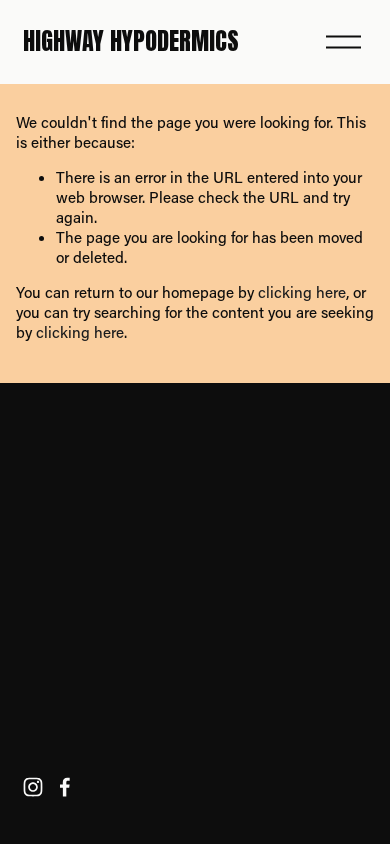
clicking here (302, 292)
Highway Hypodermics (131, 41)
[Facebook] (65, 787)
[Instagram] (33, 787)
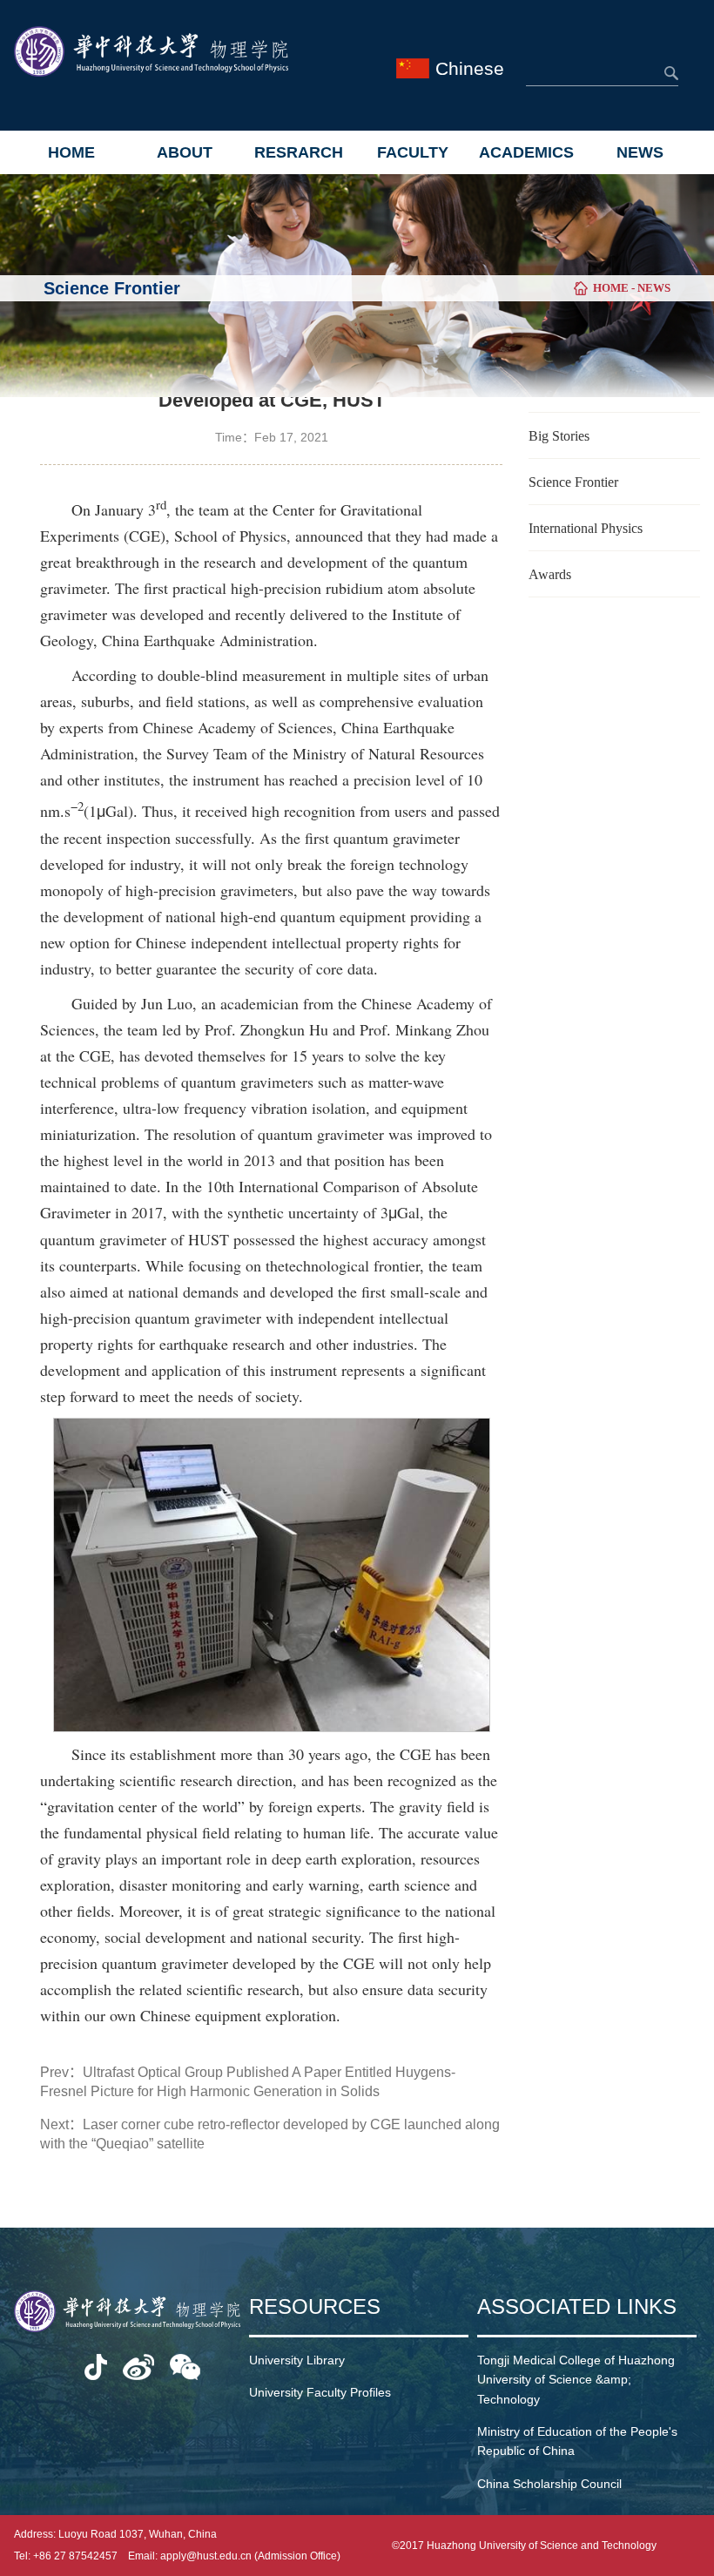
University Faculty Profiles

================================

### Assigned task
Only the lines from the one with "[Facebook] (65, 787)" through the final line of the data should be written out, exactly and including both ends. Skip the pictures.

### Result of this exercise
[Facebook] (65, 787)
[Instagram] (33, 787)
University Faculty Profiles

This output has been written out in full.